Department of Mathematics
University of Wisconsin
Madison, WI 53705 USA
Slavik Jablan, a prize-winning expert on modular construction in a variety of contexts, has combined his artistic skills with his computer expertise to create the four Modular Games presented here. He calls these OpTiles, SpaceTiles, Orn(amental)Tiles and KnotTiles. Each involves a small set of square tiles which can be combined in various orientations and reversals to make a bewildering array of designs and patterns.
Though it is entirely possible for the player to while away the hours covering the computer screen with more or less random selections of tiles, for more systematic constructions it is helpful to print out the available prototiles for reference. There are three pages of these for OpTiles (one Black-white, two Colored), two pages for SpaceTiles, and one for OrnTiles. (To call up the pages for SpaceTiles and OrnTiles, click on one of the numbers 1.1-10.2 or 1a-4d respectively on the introductory pages for those sections.)
However, there are fewer prototiles than these printouts suggest: In the Black-white version of OpTiles there are really only five prototiles, each appearing in four versions as it is rotated repeatedly by 90° (except for the first two, which already have rotational symmetry, so that only one new version of each appears when they are rotated). But from the point of view of antisymmetry there are only three prototiles, since 2a and 2b are obtained from 1a and 1b by simply interchanging black and white, and 5a-5d are obtained in the same way from 4a-4d. Thus the enormous variety of Op Art patterns which you can create from the Black-white OpTiles is generated by only three basic building blocks. In the case of OrnTiles there are only two basic tiles; all the others are obtained by repeated rotation, or reflection, from 1a and 3a.
The OrnTiles have an especially interesting ancestry, for they derive from the potato prints that the artist M. C. Escher devised for his children. His son, George Escher, described in a 1986 talk entitled Potato-Printing: A Game For Winter Evenings how his father cut a potato in half, then carefully shaped the two flat faces into squares of the same size. In one square he carved a few lines, making sure that they met all four sides of the square in exactly corresponding points, then cut away the potato to use as a stamp with an ink pad. He then stamped the other potato with the first as a stamp, to transfer the pattern, then carved the second to match the first, except that of course it is the reflected image. Judging by the illustrations in Doris Schattschneiders Visions of Symmetry, his formalization of this in 1938 is almost an exact prototype of OrnTiles 1a-2d. Later curved versions of 1943 strongly suggest the remaining OrnTiles, 3a-4d. Of course in Jablans program these are multicolored, and we can dispense with messy inkpads.

## Supplied entries
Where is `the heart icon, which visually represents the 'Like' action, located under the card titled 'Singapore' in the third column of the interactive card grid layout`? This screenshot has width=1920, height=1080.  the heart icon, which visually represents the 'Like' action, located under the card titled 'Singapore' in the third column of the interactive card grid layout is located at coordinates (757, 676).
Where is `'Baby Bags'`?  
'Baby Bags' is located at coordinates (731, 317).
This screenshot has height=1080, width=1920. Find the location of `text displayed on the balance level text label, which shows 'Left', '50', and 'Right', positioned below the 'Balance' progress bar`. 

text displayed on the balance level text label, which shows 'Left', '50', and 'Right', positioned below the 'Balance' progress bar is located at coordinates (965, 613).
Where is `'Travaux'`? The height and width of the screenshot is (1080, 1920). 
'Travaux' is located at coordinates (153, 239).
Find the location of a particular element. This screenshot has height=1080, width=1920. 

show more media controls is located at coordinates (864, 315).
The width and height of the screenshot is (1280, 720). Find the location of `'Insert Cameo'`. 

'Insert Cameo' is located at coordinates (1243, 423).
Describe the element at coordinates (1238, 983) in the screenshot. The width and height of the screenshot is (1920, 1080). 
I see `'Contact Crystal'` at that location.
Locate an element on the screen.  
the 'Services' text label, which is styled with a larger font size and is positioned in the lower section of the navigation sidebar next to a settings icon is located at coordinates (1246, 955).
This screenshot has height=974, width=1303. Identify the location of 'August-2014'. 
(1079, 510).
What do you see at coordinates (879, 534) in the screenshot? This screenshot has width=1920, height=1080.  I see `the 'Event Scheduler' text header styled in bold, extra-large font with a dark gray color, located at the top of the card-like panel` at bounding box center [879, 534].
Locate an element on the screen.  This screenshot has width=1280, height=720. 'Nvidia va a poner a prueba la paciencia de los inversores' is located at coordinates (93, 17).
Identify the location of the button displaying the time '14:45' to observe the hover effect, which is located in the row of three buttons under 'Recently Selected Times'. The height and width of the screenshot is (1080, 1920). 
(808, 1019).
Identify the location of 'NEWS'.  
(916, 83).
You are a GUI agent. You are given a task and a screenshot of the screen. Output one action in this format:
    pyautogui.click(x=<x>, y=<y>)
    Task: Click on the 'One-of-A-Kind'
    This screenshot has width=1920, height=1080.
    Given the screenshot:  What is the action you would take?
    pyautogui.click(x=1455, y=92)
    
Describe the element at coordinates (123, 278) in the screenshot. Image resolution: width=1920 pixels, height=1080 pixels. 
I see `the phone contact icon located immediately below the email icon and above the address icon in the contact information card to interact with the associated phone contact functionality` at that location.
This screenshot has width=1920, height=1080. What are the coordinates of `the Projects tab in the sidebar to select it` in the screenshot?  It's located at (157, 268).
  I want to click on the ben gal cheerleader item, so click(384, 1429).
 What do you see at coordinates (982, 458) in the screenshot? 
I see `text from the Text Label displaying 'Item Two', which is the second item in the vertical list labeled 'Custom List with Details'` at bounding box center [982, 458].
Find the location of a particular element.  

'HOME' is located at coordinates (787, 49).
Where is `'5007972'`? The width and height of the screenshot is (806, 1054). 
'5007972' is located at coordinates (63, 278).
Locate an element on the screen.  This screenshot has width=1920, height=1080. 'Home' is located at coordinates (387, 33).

## Things to do
• A. From the text on the modular tile games, translate the sentence "He calls these OpTiles, SpaceTiles, Orn(amental)Tiles and KnotTiles." into Spanish.
• B. Update the text on the modular tile games: write out everything from "Though it is" down to "for those sections.)", replacing "hours" with "evenings".

## Solutions to the exercise
• A. Los llama OpTiles, SpaceTiles, Orn(amental)Tiles y KnotTiles.

• B.
Though it is entirely possible for the player to while away the evenings covering the computer screen with more or less random selections of tiles, for more systematic constructions it is helpful to print out the available prototiles for reference. There are three pages of these for OpTiles (one Black-white, two Colored), two pages for SpaceTiles, and one for OrnTiles. (To call up the pages for SpaceTiles and OrnTiles, click on one of the numbers 1.1-10.2 or 1a-4d respectively on the introductory pages for those sections.)